25 May, 2011

1 commit

  • Now that we have reliably tracking of deleted extents in a
    transaction we can easily implement "online" discard support
    which calls blkdev_issue_discard once a transaction commits.

    The actual discard is a two stage operation as we first have
    to mark the busy extent as not available for reuse before we
    can start the actual discard. Note that we don't bother
    supporting discard for the non-delaylog mode.

    Signed-off-by: Christoph Hellwig
    Signed-off-by: Alex Elder

    Christoph Hellwig
     

29 Apr, 2011

1 commit


28 Jan, 2011

1 commit

  • Failure to commit a transaction into the CIL is not handled
    correctly. This currently can only happen when racing with a
    shutdown and requires an explicit shutdown check, so it rare and can
    be avoided. Remove the shutdown check and make the CIL commit a void
    function to indicate it will always succeed, thereby removing the
    incorrectly handled failure case.

    Signed-off-by: Dave Chinner
    Reviewed-by: Christoph Hellwig
    Reviewed-by: Alex Elder

    Dave Chinner
     

27 Jan, 2011

1 commit

  • The kmemleak detector shows this after test 139:

    unreferenced object 0xffff880079b88bb0 (size 264):
    comm "xfs_io", pid 4904, jiffies 4294909382 (age 276.824s)
    hex dump (first 32 bytes):
    00 00 00 00 ad 4e ad de ff ff ff ff 00 00 00 00 .....N..........
    ff ff ff ff ff ff ff ff 48 7b c9 82 ff ff ff ff ........H{......
    backtrace:
    [] kmemleak_alloc+0x2d/0x60
    [] kmem_cache_alloc+0x13f/0x2b0
    [] kmem_zone_alloc+0x77/0xf0
    [] kmem_zone_zalloc+0x1e/0x50
    [] xlog_ticket_alloc+0x34/0x170
    [] xlog_cil_push+0xa4/0x3f0
    [] xlog_cil_force_lsn+0x15a/0x160
    [] _xfs_log_force_lsn+0x75/0x2d0
    [] _xfs_trans_commit+0x2bd/0x2f0
    [] xfs_iomap_write_allocate+0x1ad/0x350
    [] xfs_map_blocks+0x21f/0x370
    [] xfs_vm_writepage+0x1c7/0x550
    [] __writepage+0x1a/0x50
    [] write_cache_pages+0x1c2/0x4c0
    [] generic_writepages+0x27/0x30
    [] xfs_vm_writepages+0x5d/0x80

    By inspection, the leak occurs when xlog_write() returns and error
    and we jump to the abort path without dropping the reference on the
    active ticket.

    Signed-off-by: Dave Chinner
    Reviewed-by: Christoph Hellwig
    Reviewed-by: Alex Elder

    Dave Chinner
     

21 Dec, 2010

1 commit

  • The log grant queues are one of the few places left using sv_t
    constructs for waiting. Given we are touching this code, we should
    convert them to plain wait queues. While there, convert all the
    other sv_t users in the log code as well.
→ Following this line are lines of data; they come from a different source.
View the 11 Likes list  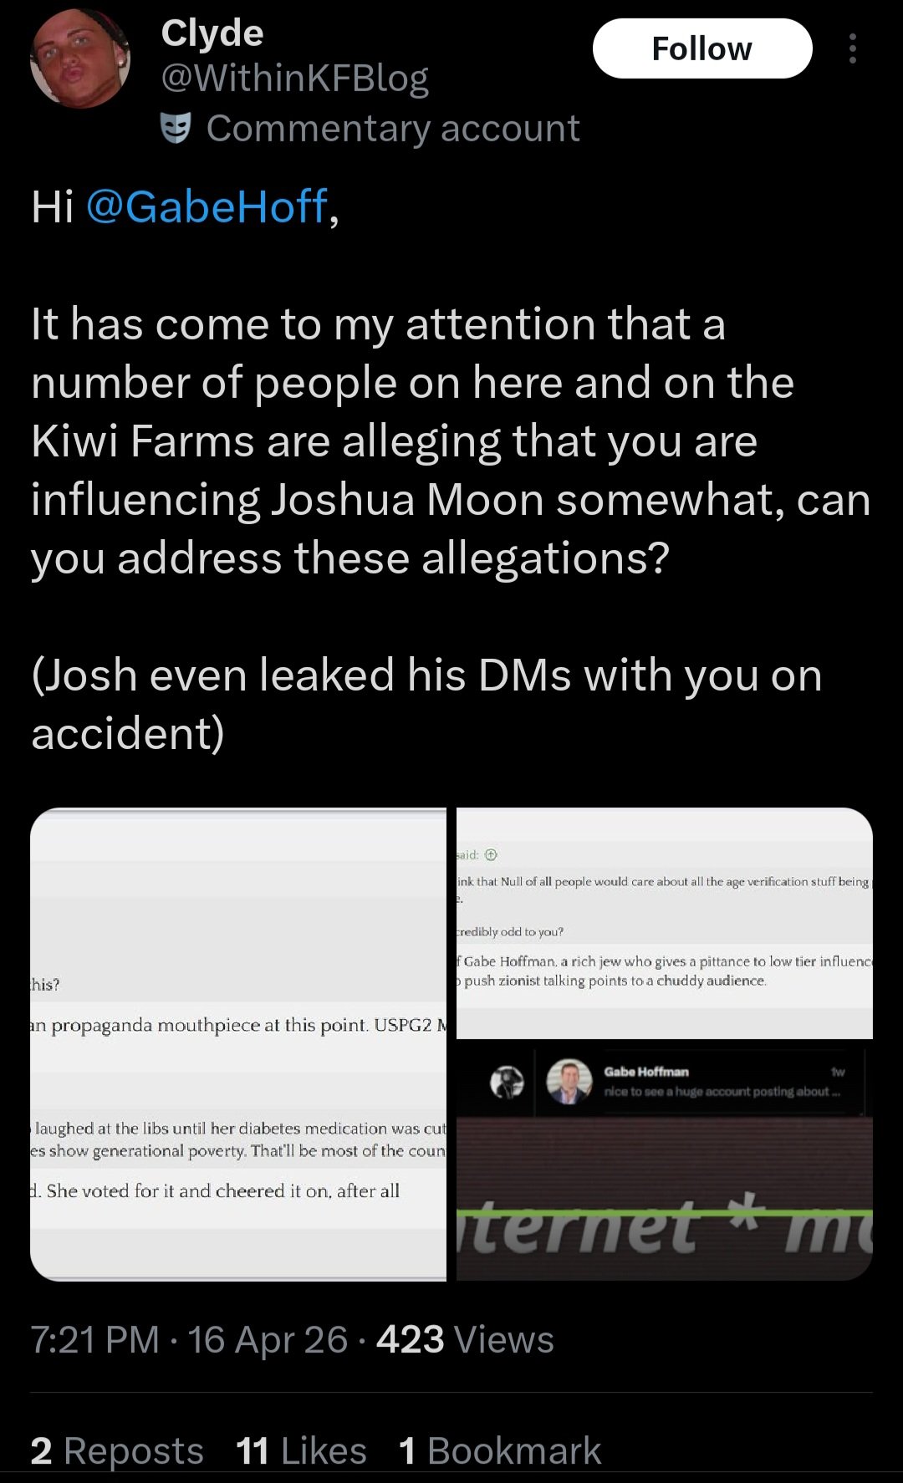tap(301, 1450)
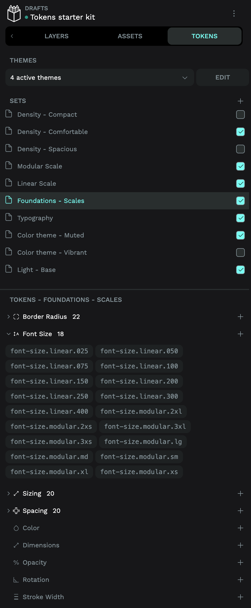Expand the Border Radius token group
This screenshot has width=251, height=608.
[9, 317]
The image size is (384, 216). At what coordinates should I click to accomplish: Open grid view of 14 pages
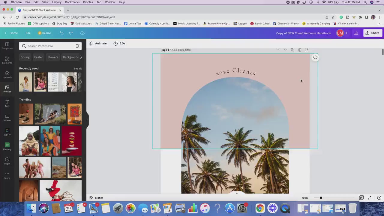coord(361,198)
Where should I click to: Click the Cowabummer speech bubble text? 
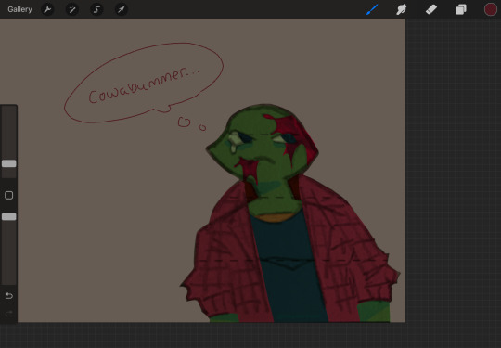(x=145, y=84)
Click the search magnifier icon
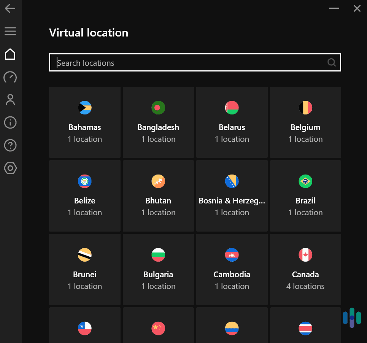 tap(331, 62)
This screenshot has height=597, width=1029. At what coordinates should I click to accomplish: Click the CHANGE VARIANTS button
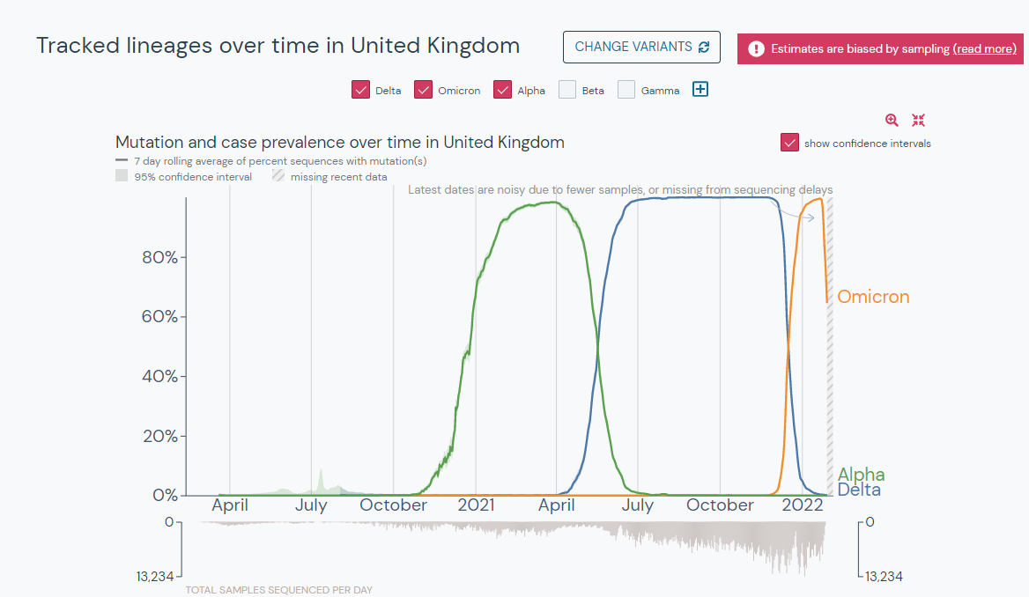[641, 48]
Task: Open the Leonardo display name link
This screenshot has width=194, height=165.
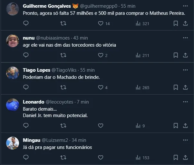Action: 34,102

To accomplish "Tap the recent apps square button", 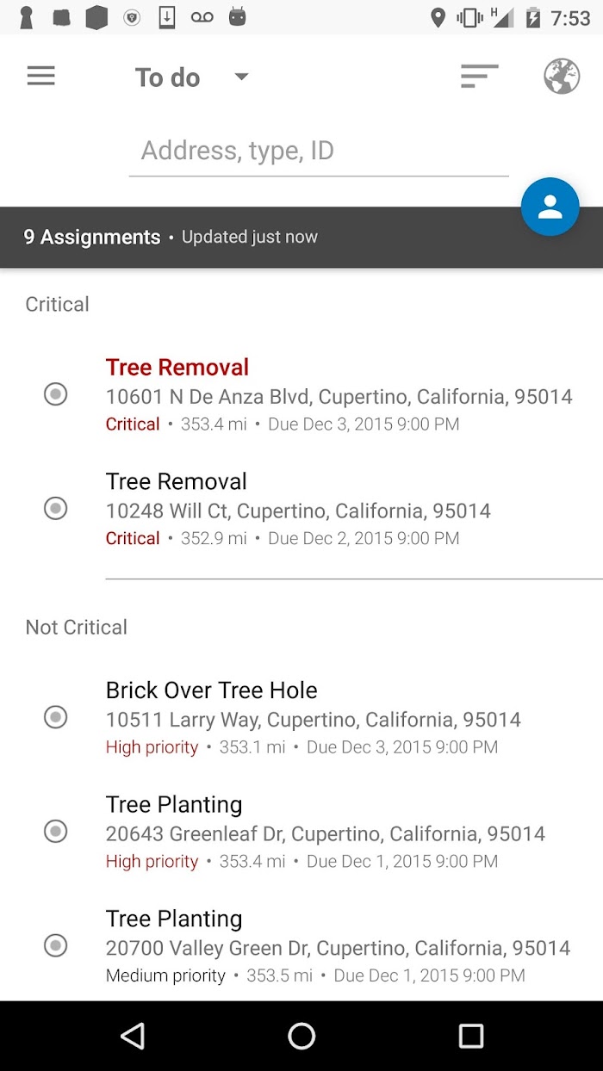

    Seeing as this removes the last users of the sv_t type, remove the
    header file defining the wrapper and the fragments that still
    reference it.

    Signed-off-by: Dave Chinner
    Reviewed-by: Christoph Hellwig

    Dave Chinner
     

20 Dec, 2010

1 commit

  • When inserting items into the AIL from the transaction committed
    callbacks, we take the AIL lock for every single item that is to be
    inserted. For a CIL checkpoint commit, this can be tens of thousands
    of individual inserts, yet almost all of the items will be inserted
    at the same point in the AIL because they have the same index.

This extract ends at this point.